*課題の指示*:
A - ラブブの記事にある「見た目は奇妙で、それでいてどこか愛らしい——この不思議な魅力が人々を惹きつけています。」という一文を英語に訳しなさい。
B - ラブブの記事によると、ラブブのライセンス契約を結んだ中国のトイメーカーはどこか、答えてください。
C - ラブブの記事から、「1. ラブブとは誰が生んだのか:香港発のアートトイ」で始まり「て受け止められているのです。」までの部分を書き写しなさい。

*文書の抜粋*:

####################

香港発「Labubu(ラブブ)」が映す、“ぬい活”という文化の進化―心をつかむ「共感のデザイン」とは
ぬいぐるみを持ち歩き、写真を撮り、日常の中に寄り添わせる。そんな「ぬい活(ぬいぐるみ活動)」が、Z世代を中心に広がりを見せています。バッグの端から顔をのぞかせる小さなぬいぐるみ、旅先の風景と並ぶぬいぐるみ、コーディネートの一部として登場するぬいぐるみ。それは単なる「かわいい」の共有ではなく、自分の心と世界をつなぐ静かな表現なのかもしれません。
1. ラブブとは誰が生んだのか:香港発のアートトイ
人気の火付け役となったのが、トゲのある耳と鋭い歯をもつキャラクター「Labubu(ラブブ)」。見た目は奇妙で、それでいてどこか愛らしい——この不思議な魅力が人々を惹きつけています。
ラブブを生み出したのは、香港出身のアーティスト Kasing Lung(カシン・ルン/龍家昇)。彼はオランダ育ちでベルギーを拠点に活動しながら、絵本やイラストを通して「The Monsters」というキャラクターシリーズを展開しました。ラブブはその一員として誕生し、もともとは少数限定のアートトイとして流通していたのです。
2. 中国・Pop Martによる世界的な拡散
転機となったのは、中国のトイメーカー Pop Mart(泡泡瑪特) がライセンス契約を結んだこと。ブラインドボックス形式で大量生産と流通が始まり、香港発のアートトイが一気に“世界中で手に入るカルチャー”へと変化しました。2024年にはBLACKPINKのLisaがSNSでラブブを紹介し、アジア中でブームが加速。Pop Martはアジア、ヨーロッパ、アメリカまで販売網を拡大し、ラブブは「アート×商業」が融合した成功事例となりました。つまりラブブは、香港の創造力 × 中国の流通ネットワーク × 世界の共感によって育った“ハイブリッド・カルチャー”。国境を越え、アートとビジネスが共鳴する新しいモデルなのです。
3. ぬい活が映す「共感される個性」
SHIBUYA109 lab.の調査では、Z世代の約8割がぬい活を経験しており、多くが「お守りのような存在」と回答しています。“周囲から浮かずに個性を出す”という彼らの感覚にとって、ぬいぐるみは「等身大の自分を表すパートナー」。ラブブのように、完璧ではない形、不揃いな歯や不機嫌そうな表情に惹かれるのは、「多様でいい」「完璧じゃなくていい」という、現代的な生き方の象徴でもあります。ぬいぐるみは、いまや単なる玩具ではなく、自己肯定のメタファーとして受け止められているのです。

####################

*提供資料*:
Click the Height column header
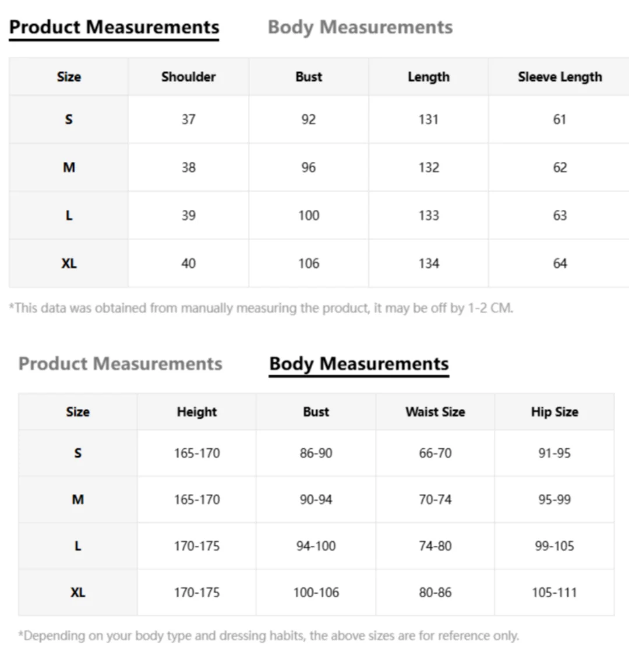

####################

*課題別の解答*:
A - It looks strange, yet somehow lovable—this mysterious charm draws people in.

B - Pop Mart(泡泡瑪特)です。

C -
1. ラブブとは誰が生んだのか:香港発のアートトイ
人気の火付け役となったのが、トゲのある耳と鋭い歯をもつキャラクター「Labubu(ラブブ)」。見た目は奇妙で、それでいてどこか愛らしい——この不思議な魅力が人々を惹きつけています。
ラブブを生み出したのは、香港出身のアーティスト Kasing Lung(カシン・ルン/龍家昇)。彼はオランダ育ちでベルギーを拠点に活動しながら、絵本やイラストを通して「The Monsters」というキャラクターシリーズを展開しました。ラブブはその一員として誕生し、もともとは少数限定のアートトイとして流通していたのです。
2. 中国・Pop Martによる世界的な拡散
転機となったのは、中国のトイメーカー Pop Mart(泡泡瑪特) がライセンス契約を結んだこと。ブラインドボックス形式で大量生産と流通が始まり、香港発のアートトイが一気に“世界中で手に入るカルチャー”へと変化しました。2024年にはBLACKPINKのLisaがSNSでラブブを紹介し、アジア中でブームが加速。Pop Martはアジア、ヨーロッパ、アメリカまで販売網を拡大し、ラブブは「アート×商業」が融合した成功事例となりました。つまりラブブは、香港の創造力 × 中国の流通ネットワーク × 世界の共感によって育った“ハイブリッド・カルチャー”。国境を越え、アートとビジネスが共鳴する新しいモデルなのです。
3. ぬい活が映す「共感される個性」
SHIBUYA109 lab.の調査では、Z世代の約8割がぬい活を経験しており、多くが「お守りのような存在」と回答しています。“周囲から浮かずに個性を出す”という彼らの感覚にとって、ぬいぐるみは「等身大の自分を表すパートナー」。ラブブのように、完璧ではない形、不揃いな歯や不機嫌そうな表情に惹かれるのは、「多様でいい」「完璧じゃなくていい」という、現代的な生き方の象徴でもあります。ぬいぐるみは、いまや単なる玩具ではなく、自己肯定のメタファーとして受け止められているのです。